Can we use Discord to host effective, memorable large events?

I attended a virtual conference a few months ago called PAX:Online. PAX is one of the largest series of gaming conventions in the US, and as you can imagine, they haven’t held one in-person since March (they normally would have hosted four more in this calendar year).

However, their production team is at the top of the field in creativity. They proceeded to run an entirely online “convention” which attracted well over 20,000 people to interact in widely varied digital spaces.

One of the most amazing parts for me was their use of the social-media system Discord. Discord used to be primarily for voice chat while videogaming, but is now much more broadly used for all kinds of social interactions.

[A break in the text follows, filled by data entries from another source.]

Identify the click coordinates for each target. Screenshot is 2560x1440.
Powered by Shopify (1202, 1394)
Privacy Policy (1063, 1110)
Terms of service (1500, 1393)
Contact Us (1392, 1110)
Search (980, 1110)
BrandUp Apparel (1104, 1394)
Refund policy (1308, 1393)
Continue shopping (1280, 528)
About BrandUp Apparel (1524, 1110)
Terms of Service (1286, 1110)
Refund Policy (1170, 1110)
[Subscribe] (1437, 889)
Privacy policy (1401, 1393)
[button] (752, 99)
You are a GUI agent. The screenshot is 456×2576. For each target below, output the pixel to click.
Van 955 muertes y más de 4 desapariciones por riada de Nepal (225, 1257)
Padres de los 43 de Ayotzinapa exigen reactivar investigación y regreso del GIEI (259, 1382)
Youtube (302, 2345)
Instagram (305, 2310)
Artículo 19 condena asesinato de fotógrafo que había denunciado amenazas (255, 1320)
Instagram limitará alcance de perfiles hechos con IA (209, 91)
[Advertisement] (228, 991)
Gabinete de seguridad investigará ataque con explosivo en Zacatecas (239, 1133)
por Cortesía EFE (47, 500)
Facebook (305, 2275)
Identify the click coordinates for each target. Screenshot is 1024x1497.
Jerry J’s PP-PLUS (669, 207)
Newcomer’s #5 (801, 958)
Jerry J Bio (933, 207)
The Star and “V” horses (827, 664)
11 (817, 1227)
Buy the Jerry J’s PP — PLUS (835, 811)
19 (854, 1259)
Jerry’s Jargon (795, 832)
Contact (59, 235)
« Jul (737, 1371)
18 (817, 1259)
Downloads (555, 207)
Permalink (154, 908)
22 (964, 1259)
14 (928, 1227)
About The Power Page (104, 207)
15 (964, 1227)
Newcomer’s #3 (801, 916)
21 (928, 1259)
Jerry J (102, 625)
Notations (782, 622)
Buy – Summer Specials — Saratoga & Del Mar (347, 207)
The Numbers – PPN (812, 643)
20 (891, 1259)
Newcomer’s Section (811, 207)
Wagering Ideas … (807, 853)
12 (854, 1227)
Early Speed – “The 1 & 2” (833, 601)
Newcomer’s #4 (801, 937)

I could go on and on about all the innovations I saw, but I’ll just share my favorite for now.

The PAX Online “server” had different sub-channels, essentially chat rooms, where participants could interact-- and the production team designed bots so that when users typed specific commands (like “!look”), the bot would reply and describe an imaginary room to that user. The user could then go interact with different things in that imaginary room! And the more you explored, the more little emojis you unlocked for your username. Silly, but incredibly fun, and really helped users engage with the convention as a para-physical event.

Could we map this over to churches? Para-church ministries? Events?

How/when would you introduce it?

(These are not rhetorical questions :wink: I’m curious-- what pitfalls do you see? How would we make this work?)

It sounds like a fun experimental interaction! I wonder if the technical bar to implement such a thing would be too high (e.g. programming bots for each channel) for a typical church setting.

I am curious about the chat rooms–were you assigned a room or did you select one? If you chose it, how was it described so that you would pick it over another? And did the chatrooms end up connecting strangers the way an in-person conference would?

You have a point about the technical bar, but maybe that’s something we should also be talking about. If we’re serious about transformation, we won’t be able to stick to “easy, accessible” technology for long-- we will need to either train/recruit teams who can handle that implementation, or partner with designers to make easily accessible tech for specific church needs.

Putting that aside, installing bots etc. on Discord isn’t too bad because it’s more or less built to be friendly to them-- though executing it on the level PAX did would in fact require a lot of work.

In terms of chats/channels, the Expo format lent itself very well to natural channel creations. Most text chat rooms had corresponding video room options, so people could play a game over video/voice and then supplement their engagement in text. I think the voice/video element is really what took the human connection to the next level. That being said, in smaller, long-term environments like that you get to know and recognize people by their usernames pretty quickly.

I recently saw a Facebook ad for this platform: https://www.altarlive.com/?utm_source=facebook&utm_medium=facebook_ad&utm_campaign=demo_launch_1&fbclid=IwAR2j1HGUGYldYgIhbGNhS97GAtxnub-CeaSakhkYs0Wd0SVygCHwSs02XM4 which is one company’s take on wrapping a church livestream with more personal voice/video choices and a little bit of spatial sense through seating charts. I feel like the digital “translation” of the physical experience is a bit odd though, like the idea of reserving seats or sitting together in a virtual space. Creating text channels and video rooms on the other hand seem to be a very natural thing in digital spaces.